Job growth: The Bureau of Labor Statistics recently released the final 2017 metro area job numbers. The Atlanta metropolitan area ranks No.16 on the list, with a 2.24 percent increase in job growth. The top five were Riverside-San Bernadino, Calif., Austin, Nashville, Orlando and Jacksonville. Source: NewGeography.com
Safety: The Bureau of Labor Statistics ranks the most dangerous jobs in the country, based on the number of fatalities. The worst is the transportation industry, particularly truck drivers and material moving occupations, which saw 1,388 fatal injuries in 2016. “This helps explain the tremendous interest in autonomous vehicles,” David Blanchard writes in EHSToday.com. Ninety-four percent of crashes are caused by driver error, according to the U.S. Department of Transportation.

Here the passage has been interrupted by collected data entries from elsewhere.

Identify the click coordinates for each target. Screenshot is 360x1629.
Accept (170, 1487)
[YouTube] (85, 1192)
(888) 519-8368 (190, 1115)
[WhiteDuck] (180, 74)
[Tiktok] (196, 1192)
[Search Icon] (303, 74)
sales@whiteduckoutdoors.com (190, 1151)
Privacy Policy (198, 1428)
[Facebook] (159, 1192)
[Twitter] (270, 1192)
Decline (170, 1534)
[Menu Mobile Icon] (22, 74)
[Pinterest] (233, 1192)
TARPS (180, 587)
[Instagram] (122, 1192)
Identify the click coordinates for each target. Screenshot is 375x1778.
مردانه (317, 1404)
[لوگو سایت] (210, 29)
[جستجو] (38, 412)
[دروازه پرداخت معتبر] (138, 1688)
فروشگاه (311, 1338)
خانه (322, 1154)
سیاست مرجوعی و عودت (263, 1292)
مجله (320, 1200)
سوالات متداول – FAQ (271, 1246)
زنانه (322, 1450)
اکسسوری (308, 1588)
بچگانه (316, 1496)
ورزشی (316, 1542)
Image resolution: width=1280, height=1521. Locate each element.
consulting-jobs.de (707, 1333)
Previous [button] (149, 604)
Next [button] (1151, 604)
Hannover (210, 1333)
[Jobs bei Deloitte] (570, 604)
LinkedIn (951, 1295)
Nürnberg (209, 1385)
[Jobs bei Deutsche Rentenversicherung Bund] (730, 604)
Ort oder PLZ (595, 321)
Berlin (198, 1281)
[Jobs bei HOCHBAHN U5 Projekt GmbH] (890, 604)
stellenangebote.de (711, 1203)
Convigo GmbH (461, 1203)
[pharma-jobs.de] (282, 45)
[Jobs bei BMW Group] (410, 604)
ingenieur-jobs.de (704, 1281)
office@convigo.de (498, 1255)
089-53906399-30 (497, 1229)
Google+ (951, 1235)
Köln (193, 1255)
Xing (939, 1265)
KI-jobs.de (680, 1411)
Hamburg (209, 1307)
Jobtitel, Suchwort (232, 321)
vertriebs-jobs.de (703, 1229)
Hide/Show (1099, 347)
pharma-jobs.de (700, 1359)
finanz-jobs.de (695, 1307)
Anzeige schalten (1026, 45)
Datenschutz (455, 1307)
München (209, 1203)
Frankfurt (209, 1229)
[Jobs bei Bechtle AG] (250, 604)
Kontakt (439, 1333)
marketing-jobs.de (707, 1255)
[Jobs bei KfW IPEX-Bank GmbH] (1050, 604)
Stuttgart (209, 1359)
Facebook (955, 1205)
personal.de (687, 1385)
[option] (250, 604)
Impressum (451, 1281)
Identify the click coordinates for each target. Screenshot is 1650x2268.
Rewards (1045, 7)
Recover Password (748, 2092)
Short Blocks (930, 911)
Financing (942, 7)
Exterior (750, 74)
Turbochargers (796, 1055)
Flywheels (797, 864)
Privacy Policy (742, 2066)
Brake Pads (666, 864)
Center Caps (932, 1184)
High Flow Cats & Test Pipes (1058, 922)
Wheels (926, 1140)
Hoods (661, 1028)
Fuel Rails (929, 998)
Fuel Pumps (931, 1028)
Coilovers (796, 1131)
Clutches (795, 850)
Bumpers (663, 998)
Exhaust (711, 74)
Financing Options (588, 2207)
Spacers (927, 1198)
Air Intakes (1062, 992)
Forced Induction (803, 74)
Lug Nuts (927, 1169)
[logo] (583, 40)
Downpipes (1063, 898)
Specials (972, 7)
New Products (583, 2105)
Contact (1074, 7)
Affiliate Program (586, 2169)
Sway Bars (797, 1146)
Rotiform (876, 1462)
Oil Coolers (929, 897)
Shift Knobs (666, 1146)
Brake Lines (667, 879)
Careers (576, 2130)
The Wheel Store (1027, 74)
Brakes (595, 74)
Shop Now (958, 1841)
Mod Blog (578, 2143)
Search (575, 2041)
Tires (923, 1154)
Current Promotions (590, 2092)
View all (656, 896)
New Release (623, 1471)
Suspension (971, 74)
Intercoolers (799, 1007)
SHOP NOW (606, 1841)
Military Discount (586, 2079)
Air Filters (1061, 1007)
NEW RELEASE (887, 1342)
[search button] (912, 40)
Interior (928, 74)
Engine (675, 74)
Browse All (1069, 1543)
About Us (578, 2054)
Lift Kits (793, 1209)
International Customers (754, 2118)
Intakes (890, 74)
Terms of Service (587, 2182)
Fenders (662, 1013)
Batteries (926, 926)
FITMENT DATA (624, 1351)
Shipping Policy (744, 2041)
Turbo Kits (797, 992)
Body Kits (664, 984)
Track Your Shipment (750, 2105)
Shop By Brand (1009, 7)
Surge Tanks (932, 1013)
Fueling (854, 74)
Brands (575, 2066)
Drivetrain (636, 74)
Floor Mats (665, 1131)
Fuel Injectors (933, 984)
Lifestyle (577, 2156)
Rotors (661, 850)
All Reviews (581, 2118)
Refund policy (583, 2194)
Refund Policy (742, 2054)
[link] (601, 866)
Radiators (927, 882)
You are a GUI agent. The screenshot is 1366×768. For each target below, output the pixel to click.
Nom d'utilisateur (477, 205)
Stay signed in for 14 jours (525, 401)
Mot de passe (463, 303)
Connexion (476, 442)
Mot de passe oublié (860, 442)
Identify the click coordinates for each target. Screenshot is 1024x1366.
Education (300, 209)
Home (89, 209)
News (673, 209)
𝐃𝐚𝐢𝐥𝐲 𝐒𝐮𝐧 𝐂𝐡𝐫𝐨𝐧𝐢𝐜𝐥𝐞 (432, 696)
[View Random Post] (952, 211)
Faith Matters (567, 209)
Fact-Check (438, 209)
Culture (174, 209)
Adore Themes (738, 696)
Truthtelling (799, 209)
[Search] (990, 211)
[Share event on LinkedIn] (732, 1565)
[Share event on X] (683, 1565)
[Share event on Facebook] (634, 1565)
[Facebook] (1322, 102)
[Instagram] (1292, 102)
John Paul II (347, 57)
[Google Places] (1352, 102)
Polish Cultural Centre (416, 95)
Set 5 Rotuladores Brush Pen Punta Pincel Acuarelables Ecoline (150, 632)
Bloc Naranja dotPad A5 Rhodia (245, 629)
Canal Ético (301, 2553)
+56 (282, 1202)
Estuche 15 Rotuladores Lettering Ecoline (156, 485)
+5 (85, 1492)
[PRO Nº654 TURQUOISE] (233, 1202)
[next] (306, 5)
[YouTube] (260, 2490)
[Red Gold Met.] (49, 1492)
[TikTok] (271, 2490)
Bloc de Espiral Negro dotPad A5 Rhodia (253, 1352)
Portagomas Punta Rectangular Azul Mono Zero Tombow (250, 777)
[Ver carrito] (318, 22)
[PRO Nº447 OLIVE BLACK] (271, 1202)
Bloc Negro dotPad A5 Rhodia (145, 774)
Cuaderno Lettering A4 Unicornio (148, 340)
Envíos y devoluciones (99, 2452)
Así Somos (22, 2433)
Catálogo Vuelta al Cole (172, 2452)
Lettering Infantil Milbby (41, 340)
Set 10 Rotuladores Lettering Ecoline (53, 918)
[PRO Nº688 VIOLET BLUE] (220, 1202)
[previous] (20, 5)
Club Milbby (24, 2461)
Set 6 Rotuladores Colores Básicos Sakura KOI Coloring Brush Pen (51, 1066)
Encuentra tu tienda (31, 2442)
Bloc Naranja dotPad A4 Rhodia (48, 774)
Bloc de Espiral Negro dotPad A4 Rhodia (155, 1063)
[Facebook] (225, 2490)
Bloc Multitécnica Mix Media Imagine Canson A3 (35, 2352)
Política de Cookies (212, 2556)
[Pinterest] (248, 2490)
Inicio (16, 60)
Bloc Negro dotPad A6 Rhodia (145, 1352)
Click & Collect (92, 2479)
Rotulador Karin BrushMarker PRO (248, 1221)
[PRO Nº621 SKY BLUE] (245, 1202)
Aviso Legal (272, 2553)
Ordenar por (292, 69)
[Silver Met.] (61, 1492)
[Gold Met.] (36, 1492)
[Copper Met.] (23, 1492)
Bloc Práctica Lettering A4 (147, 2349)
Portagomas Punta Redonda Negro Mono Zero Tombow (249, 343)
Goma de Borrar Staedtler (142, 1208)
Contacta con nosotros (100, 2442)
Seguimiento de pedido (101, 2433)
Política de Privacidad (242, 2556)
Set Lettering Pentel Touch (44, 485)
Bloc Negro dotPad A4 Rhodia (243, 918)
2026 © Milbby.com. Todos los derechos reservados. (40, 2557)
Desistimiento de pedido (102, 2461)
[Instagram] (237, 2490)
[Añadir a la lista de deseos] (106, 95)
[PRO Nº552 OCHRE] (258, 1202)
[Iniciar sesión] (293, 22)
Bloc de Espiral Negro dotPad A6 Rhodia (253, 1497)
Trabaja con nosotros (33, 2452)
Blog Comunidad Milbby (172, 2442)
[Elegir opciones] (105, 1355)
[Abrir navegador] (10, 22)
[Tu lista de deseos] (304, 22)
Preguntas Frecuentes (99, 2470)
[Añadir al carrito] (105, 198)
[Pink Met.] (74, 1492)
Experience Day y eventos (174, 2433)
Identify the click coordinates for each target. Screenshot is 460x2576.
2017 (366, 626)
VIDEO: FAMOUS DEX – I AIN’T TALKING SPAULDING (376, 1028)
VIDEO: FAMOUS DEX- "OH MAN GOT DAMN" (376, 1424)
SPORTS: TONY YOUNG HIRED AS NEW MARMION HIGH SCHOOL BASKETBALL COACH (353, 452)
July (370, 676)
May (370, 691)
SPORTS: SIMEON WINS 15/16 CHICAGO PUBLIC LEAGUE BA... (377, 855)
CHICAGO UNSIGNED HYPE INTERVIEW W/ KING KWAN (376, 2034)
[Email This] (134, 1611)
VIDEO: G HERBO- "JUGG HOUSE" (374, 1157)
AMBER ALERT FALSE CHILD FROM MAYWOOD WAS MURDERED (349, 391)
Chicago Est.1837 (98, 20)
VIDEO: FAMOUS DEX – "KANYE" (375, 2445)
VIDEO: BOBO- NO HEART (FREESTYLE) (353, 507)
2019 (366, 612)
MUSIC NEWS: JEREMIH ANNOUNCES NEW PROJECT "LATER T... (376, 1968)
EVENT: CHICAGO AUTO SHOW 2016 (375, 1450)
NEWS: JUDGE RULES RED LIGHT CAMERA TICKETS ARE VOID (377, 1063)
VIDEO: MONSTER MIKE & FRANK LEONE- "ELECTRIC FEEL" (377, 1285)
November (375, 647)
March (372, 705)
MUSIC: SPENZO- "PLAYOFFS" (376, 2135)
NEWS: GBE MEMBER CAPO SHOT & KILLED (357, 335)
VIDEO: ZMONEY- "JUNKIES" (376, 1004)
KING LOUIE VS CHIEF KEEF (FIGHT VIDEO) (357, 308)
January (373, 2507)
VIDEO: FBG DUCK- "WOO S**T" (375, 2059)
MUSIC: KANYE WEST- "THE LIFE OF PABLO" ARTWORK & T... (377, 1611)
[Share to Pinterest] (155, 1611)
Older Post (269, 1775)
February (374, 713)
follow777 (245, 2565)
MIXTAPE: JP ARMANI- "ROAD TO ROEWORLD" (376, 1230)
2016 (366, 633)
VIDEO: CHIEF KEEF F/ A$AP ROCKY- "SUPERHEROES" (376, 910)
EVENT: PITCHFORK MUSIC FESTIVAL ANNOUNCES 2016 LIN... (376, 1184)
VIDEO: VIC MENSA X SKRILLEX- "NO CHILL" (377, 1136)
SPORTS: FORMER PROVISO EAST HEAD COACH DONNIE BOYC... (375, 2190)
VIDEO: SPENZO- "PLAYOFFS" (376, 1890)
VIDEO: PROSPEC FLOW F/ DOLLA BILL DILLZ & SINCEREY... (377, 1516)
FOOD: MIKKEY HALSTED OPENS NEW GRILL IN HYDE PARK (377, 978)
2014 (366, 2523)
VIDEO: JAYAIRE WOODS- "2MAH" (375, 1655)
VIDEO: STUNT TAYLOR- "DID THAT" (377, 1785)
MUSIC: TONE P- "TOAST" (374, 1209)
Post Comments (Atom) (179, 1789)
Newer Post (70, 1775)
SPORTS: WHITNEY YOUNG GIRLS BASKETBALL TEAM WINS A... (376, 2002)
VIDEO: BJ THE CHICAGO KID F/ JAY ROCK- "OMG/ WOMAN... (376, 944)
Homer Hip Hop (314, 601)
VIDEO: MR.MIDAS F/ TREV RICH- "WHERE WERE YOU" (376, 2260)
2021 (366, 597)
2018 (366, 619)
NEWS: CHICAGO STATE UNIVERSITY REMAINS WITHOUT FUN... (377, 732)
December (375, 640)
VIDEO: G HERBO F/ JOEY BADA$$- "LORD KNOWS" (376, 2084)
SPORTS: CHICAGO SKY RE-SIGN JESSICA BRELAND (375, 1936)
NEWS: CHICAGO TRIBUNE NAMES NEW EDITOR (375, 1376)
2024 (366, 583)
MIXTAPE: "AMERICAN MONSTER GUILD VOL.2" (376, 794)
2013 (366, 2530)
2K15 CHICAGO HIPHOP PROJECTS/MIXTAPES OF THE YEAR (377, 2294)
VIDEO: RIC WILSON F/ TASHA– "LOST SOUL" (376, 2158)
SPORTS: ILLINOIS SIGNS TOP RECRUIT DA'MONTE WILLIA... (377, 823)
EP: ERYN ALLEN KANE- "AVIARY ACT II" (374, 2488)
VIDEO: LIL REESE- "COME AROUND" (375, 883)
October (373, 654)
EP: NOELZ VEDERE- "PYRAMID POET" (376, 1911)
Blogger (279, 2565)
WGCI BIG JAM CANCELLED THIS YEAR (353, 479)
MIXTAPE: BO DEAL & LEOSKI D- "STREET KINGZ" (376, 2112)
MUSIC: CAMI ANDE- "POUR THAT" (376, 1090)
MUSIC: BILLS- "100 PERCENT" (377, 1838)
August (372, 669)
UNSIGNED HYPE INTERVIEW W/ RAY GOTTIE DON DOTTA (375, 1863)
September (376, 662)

It’s your head, not your hands: Georgia drivers could soon have a law mandating hands-free cellphone use, even though this is an issue that can be solved by technology, not criminalization. Existing laws cover distracted driving already, and most research finds the problem is the phone conversation, not the device itself, that distracts drivers.
Funding: With state revenue estimates $194 million higher than expected, Governor Nathan Deal amended his budget recommendation to add $167 million for K-12 education. “These funds will ensure the state is fully funding the Quality Basic Education (QBE) funding formula and providing local school systems with 100 percent of the state’s share in financing for local schools,” according to a news release.
This month in the archives: In March 10 years ago, the Foundation published, “The Real Skinny on Obesity.” It noted, “[Government involvement should be limited to education and advice and it doesn’t take dozens of agencies and legislative acts to provide it. Slim Jims or Jeans shouldn’t have to pay the government to reinvent the wheel for this simple lifestyle equation: Fat equals calories eaten minus calories used.”
YouTube: Did you miss the Foundation’s “Second Chances” Leadership Breakfast on criminal justice reform? View the event on the Foundation’s YouTube here.
Visit www.georgiapolicy.org to read recent commentaries.
On a personal note: The Foundation mourns the passing of Zell Miller, the charismatic Democrat who led the state as Governor and U.S. Senator. He was honored in 1998 with the Foundation’s prestigious Freedom Award, presented to notable Georgians who have exemplified the principles of private enterprise and personal integrity. Watch the (very entertaining) 1998 awards ceremony here.
Have a great weekend and a blessed Passover and Easter.